Все плохо: мне не хотелось разбивать отчет на мелкие порции, потому что под конец я бы сдулась, и в результате я накропала шесть вордов, которые выкладываю одним махом, да еще и без фото-сопровождения, которое еще не до конца обработано. Бойтесь.
Маршрут нашего передвижения был таков: Кёльн – Брюссель – Роттердам – Амстердам – Дюссельдорф – Гамбург – Берлин. много, многоПод конец, признаюсь, меня начало слегка раздражать даже не мельтешение городов, а сам момент прибытия на новое место, когда нужно быстро сориентироваться, найди дорогу до гостиницы, дотащиться в нее с чемоданом и все такое – неорганизованность таких прибытий всегда травмирует мою хрупкую перфекционистскую психику – поэтому, совет себе на будущее, лучше все-таки подольше сидеть в одном городе (хотя вот, кстати, в последней британской поездке меня куча городов не раздражала).
По сравнению с Британией эти Европы показались куда более близкими и понятными. Подозреваю, конечно, если провести там больше времени, то вскроются другие, просто менее бросающиеся в глаза отличия, но с туристской точки зрения Британия выглядит куда более инакой, чем та же Германия.

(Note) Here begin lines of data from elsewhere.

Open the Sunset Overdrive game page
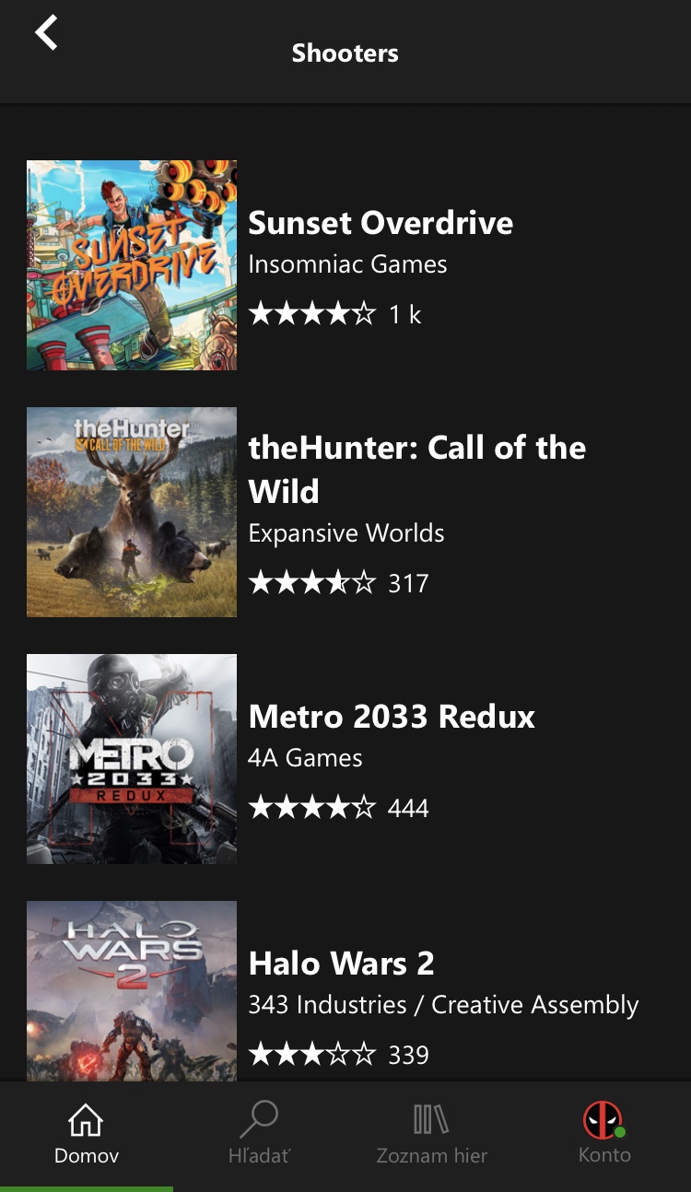Image resolution: width=691 pixels, height=1192 pixels. (x=381, y=223)
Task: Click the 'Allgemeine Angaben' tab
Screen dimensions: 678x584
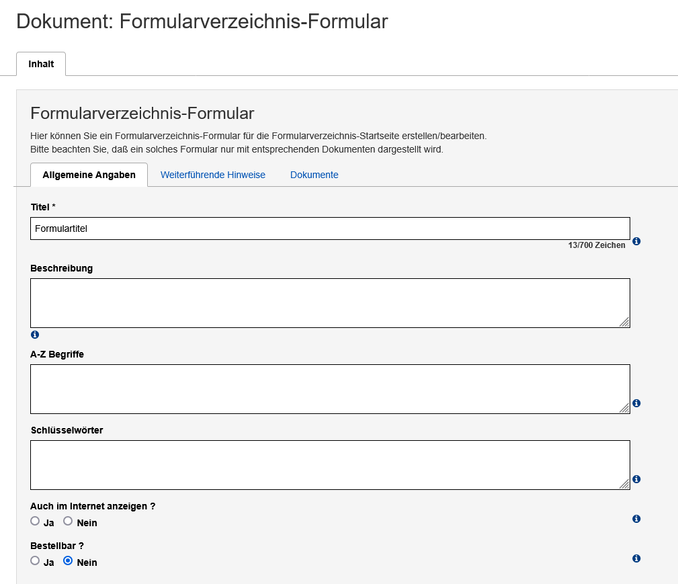Action: [89, 175]
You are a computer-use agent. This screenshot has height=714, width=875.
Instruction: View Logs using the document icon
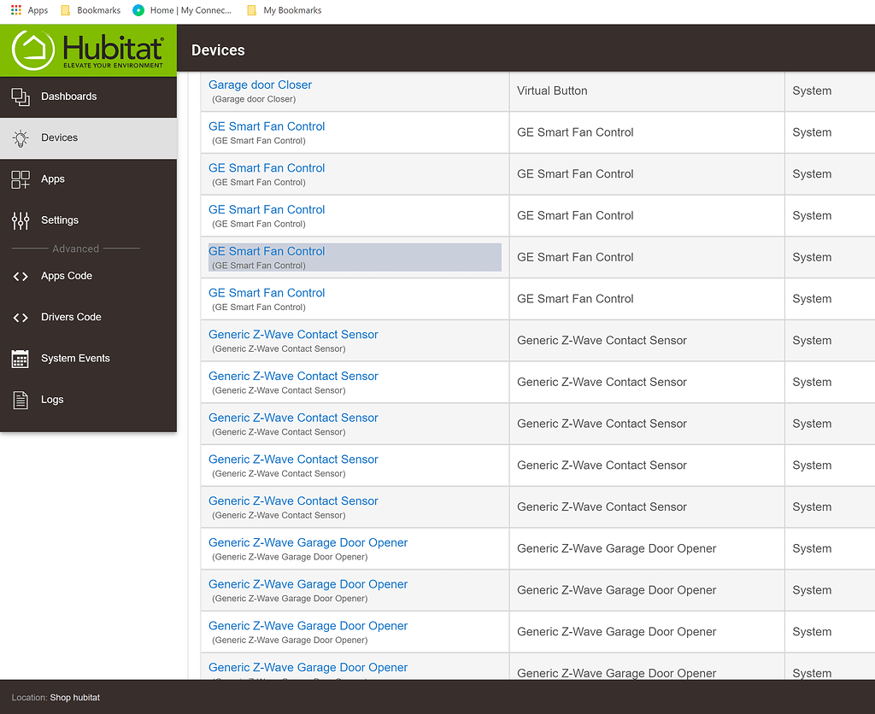point(20,399)
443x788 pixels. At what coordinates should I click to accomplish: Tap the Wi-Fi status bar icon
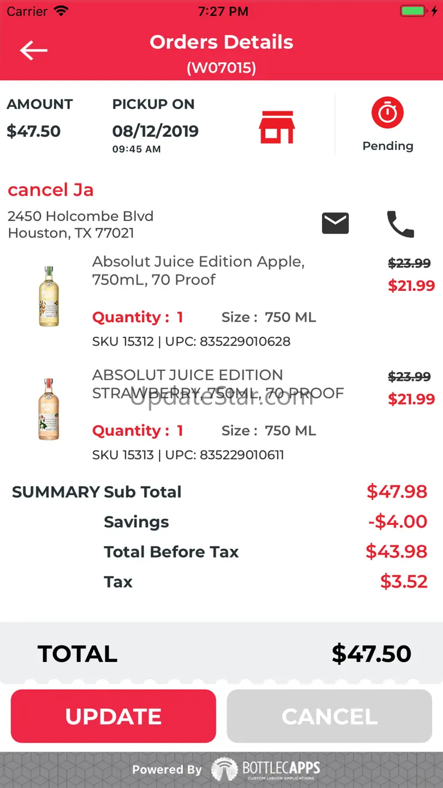pyautogui.click(x=61, y=11)
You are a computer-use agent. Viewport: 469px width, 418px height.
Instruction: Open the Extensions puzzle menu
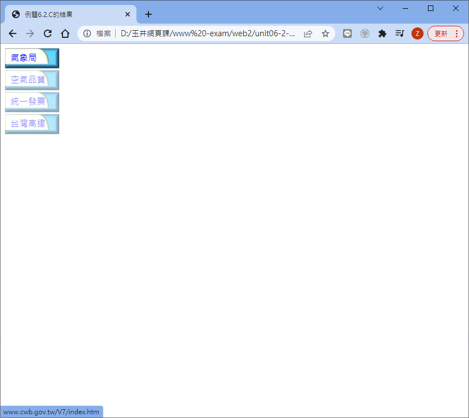(x=382, y=33)
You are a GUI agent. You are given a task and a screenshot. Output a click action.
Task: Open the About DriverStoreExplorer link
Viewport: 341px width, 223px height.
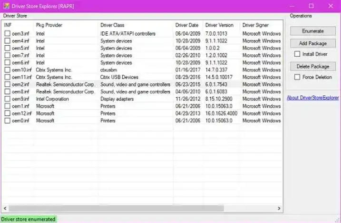[313, 98]
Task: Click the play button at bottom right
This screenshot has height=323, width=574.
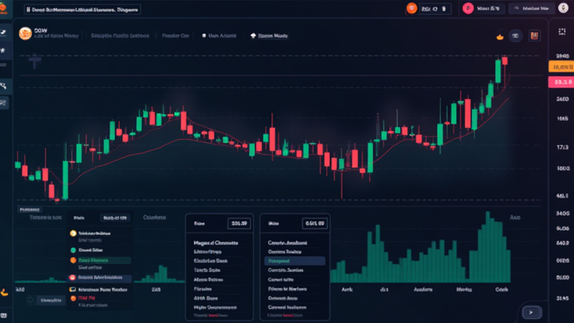Action: point(531,312)
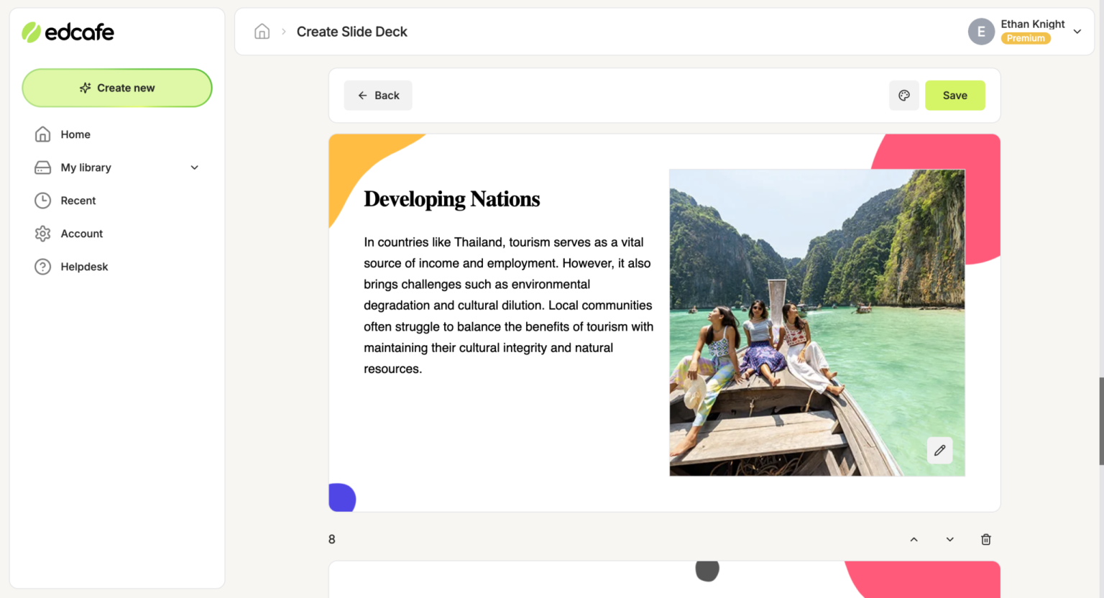Click the home breadcrumb icon
This screenshot has height=598, width=1104.
click(x=262, y=31)
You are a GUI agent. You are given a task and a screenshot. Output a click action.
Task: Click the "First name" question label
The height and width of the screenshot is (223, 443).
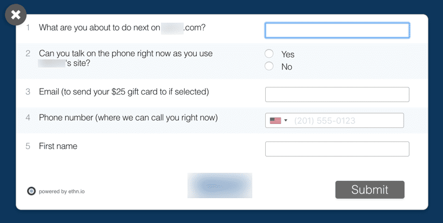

На континенте и люди более похожи на наших, и архитектура – вообще все.
Кстати, я теперь буду активно возражать всем, кто рассказывает про некрасивых или неухоженных немок. Такие же женщины, как наши – может, разве что чуть поменьше расфуфыреностей в стиле «Хрещатик, вечер субботы», но, опять же, даже если сравнивать с Британией, выглядят и одеваются они куда ближе к тому, к чему привычен глаз (разве что у нас не носят лосины под джинсовые шорты, а у них это повально принято), и даже лица у них, мне кажется, отличаются не так сильно: ну, то есть, если поставить в ряд британца, немца, нидерландца и украинца и сказать – выбирай – куда больше шансов «вычислить» как иностранца британца. Так что теперь на все рассказы о страшных европейках я буду отправлять если и не к зеркалу, то на улицу – точно.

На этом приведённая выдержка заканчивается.